● EXERCISE SET
1) In the article on the Chico downtown business association below, rewrite the paragraph beginning "Keag took over the post on June 6" as a short bulleted list that keeps its main facts.
2) Answer these questions using the article on the Chico downtown business association below:
(a) For how many years has the Thursday Night Market been a tradition?
(b) Which downtown shop does Budd Schwab co-own?
(c) On what date did Heather Keag take over as executive director?
3) Continue the article on the Chico downtown business association below from the point where it stops.

● EXERCISE PASSAGE
+ + +
Downtown in transition

New DCBA chief brings hope for improvements

Downtown merchants are excited about new DCBA Executive Director Heather Keag and the potential of the organization under her leadership.

Downtown merchants are excited about new DCBA Executive Director Heather Keag and the potential of the organization under her leadership.

Photo By kyle delmar

Everybody loves Chico’s Thursday Night Market, right? Well, not exactly.

Yes, the market has been a hugely popular tradition for 15 years. Throngs attend it from April through September to buy food, arts and crafts or just soak up live entertainment.

But if you talk to a number of downtown business owners, you’ll hear that the event puts a severe dent in their customer traffic and sales.

“I’ve had many customers tell me they’ll come in to do business on Thursday, then say, ‘Wait, that’s the Thursday market. I’ll come in another day,’” said Budd Schwab, a new Downtown Chico Business Association board member and co-owner of the downtown Campus Bicycles shop.

The controversial seasonal market is organized by the Downtown Chico Business Association, the promotional nonprofit that is seeing some changes under the recent guidance of Heather Keag, its new executive director.

Keag took over the post on June 6 and thus far has received glowing reviews for her work with downtown merchants and for the positive changes occurring within the organization. For instance, Schwab said that DCBA’s previous event meetings had become extremely uncomfortable for many, with little or no meaningful communication taking place.
+ + +
● EXTRACTED ENTRIES

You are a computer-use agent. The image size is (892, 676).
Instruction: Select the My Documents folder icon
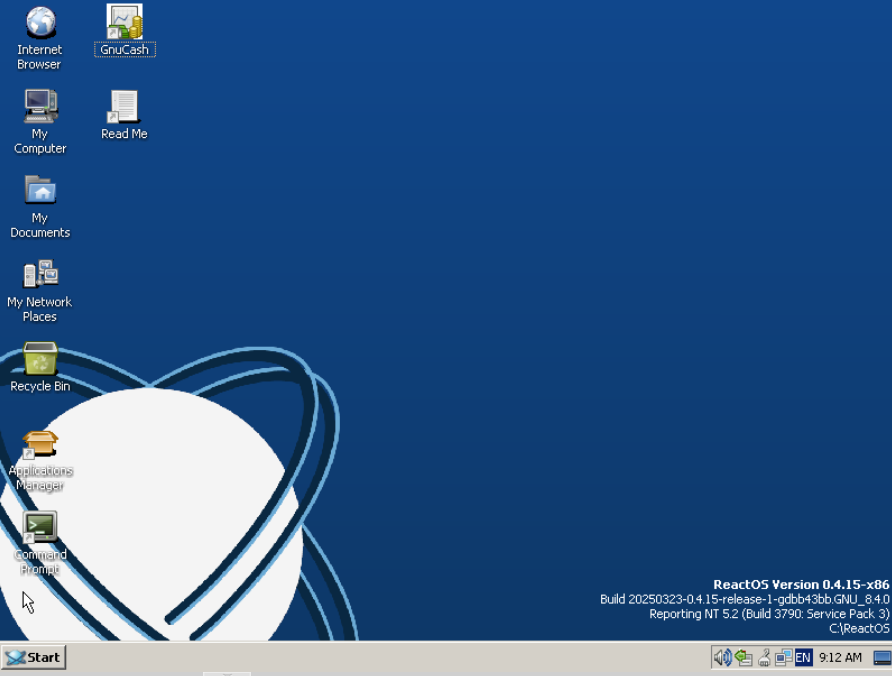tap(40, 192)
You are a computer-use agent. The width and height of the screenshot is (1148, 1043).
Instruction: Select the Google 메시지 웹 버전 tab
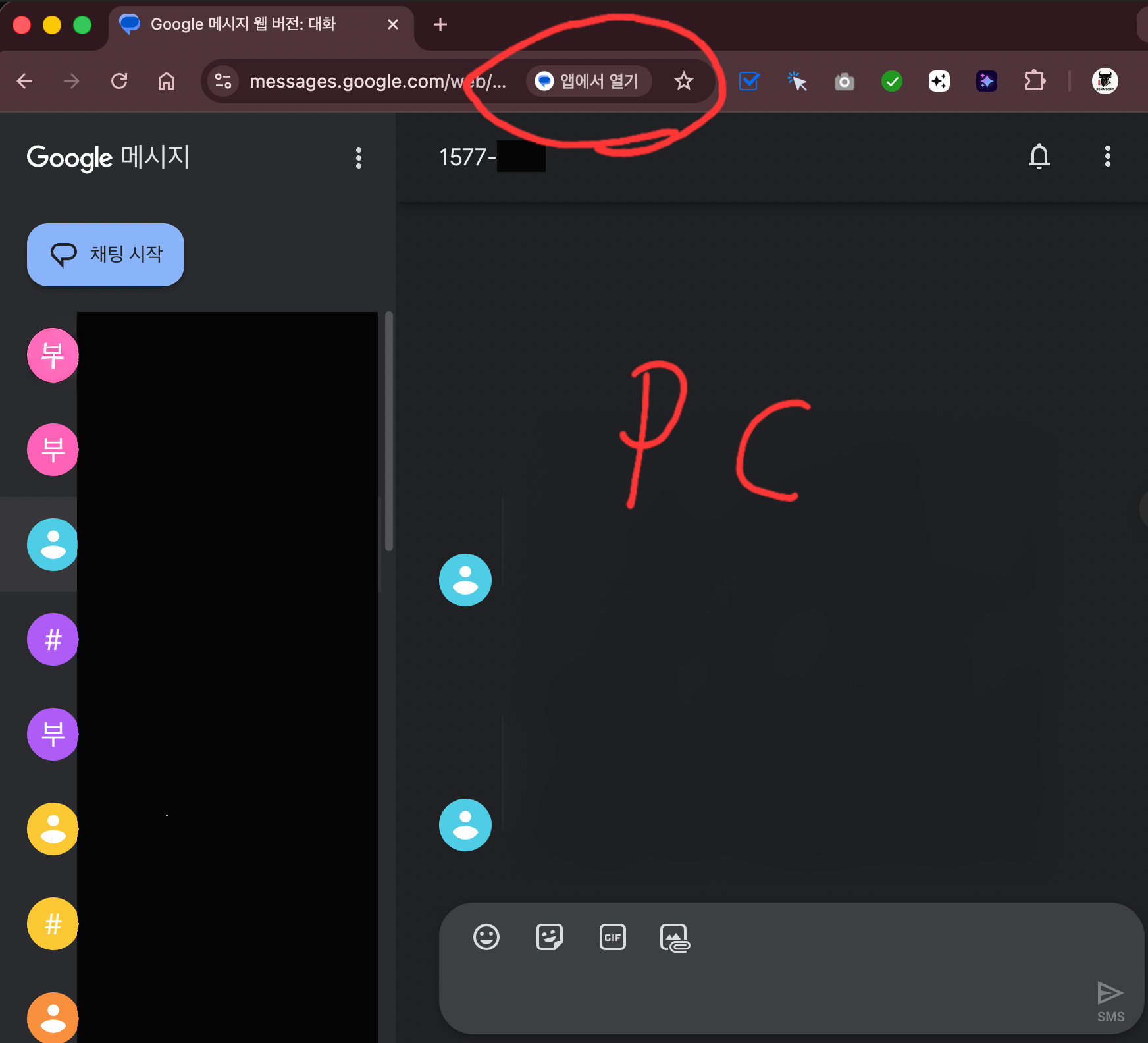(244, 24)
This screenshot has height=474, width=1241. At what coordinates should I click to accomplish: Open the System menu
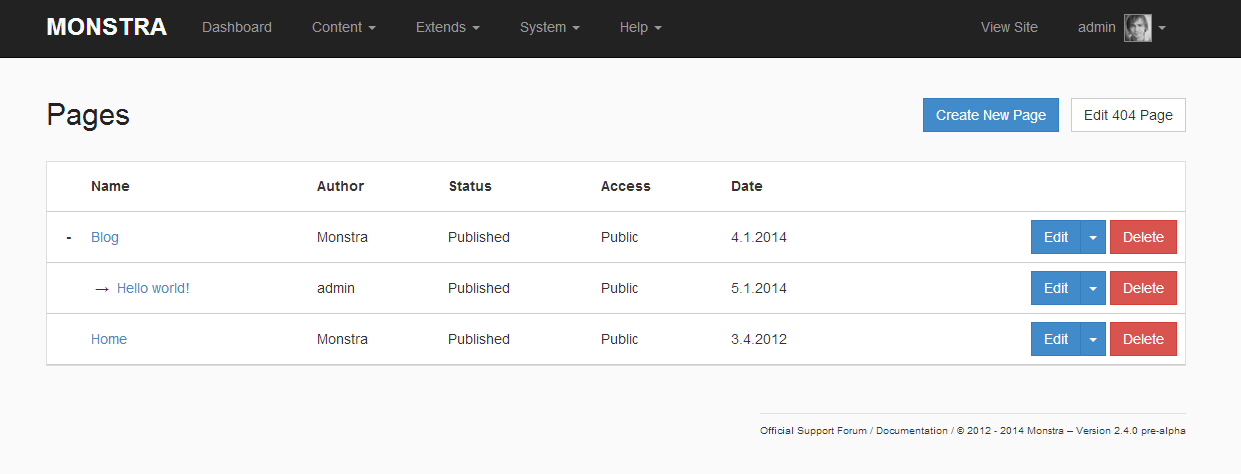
+ + +
● ANSWERS
1)
- Keag became executive director on June 6.
- She has drawn glowing reviews for her work with downtown merchants.
- Positive changes are taking place within the organization.
- Schwab said earlier DCBA event meetings had become very uncomfortable for many, with little or no meaningful communication.

2)
(a) 15 years.
(b) Campus Bicycles.
(c) June 6.

3)
“At a recent ‘merchants discussion’ of the DCBA, before Heather’s arrival, I was the only merchant there,” said the 64-year-old Schwab, laughing. “Now, thanks to her supportive energy, I’ve been to more meetings in the past two weeks than I have in my entire life.”

Keag said the Thursday markets are her biggest priority, partly because they are so loved by the community, but also because they, along with the annual A Taste of Chico, raise the most revenue for the DCBA. About 77 percent of the organization’s funding comes from special events and fundraising.

The nonprofit also takes in revenue from the city in the form of transient-occupancy taxes and member assessment fees. (All businesses within the organization’s 40-square-block boundaries are automatically members and mandated to pay an annual fee, which is based on location, number of employees and type of business.)

For her part, the 36-year-old Keag acknowledges the merchants’ complaints, and she’s focused on communicating personally with them to get feedback on potential changes.

What may help guide that process is a recent business survey, a brainchild of the new board elected this past spring. It features face-to-face surveys conducted by the board members of 135 street-level downtown business owners to gauge their thoughts on the effectiveness of the DCBA and its events. The study is intended to encourage communication and gather recommendations for changes.

“I’ve owned Campus Bicycles for 30 years, and not once has a DCBA officer come in and asked me for my input,” Schwab said.

The survey’s results will be compiled in August and used by the board, along with input from Keag, to make event changes for 2012. A common suggestion so far has been to move vendors to the middle of the streets to give storefronts more exposure.

Keag notes, however, that no event can be expected to please every business. “DCBA events are mostly about exposing the public to downtown Chico, and building an affinity for it, so they want to come back,” she said.

Keag has been praised for her listening skills. Those were honed, she said, during her service as a director for AmeriCorps in San Jose from 2001-08 where, among other things, she placed staff volunteers to help under-resourced schools. Most recently, she worked for the city of San Jose and its redevelopment agency, focusing on the needs of businesses, youth and churches.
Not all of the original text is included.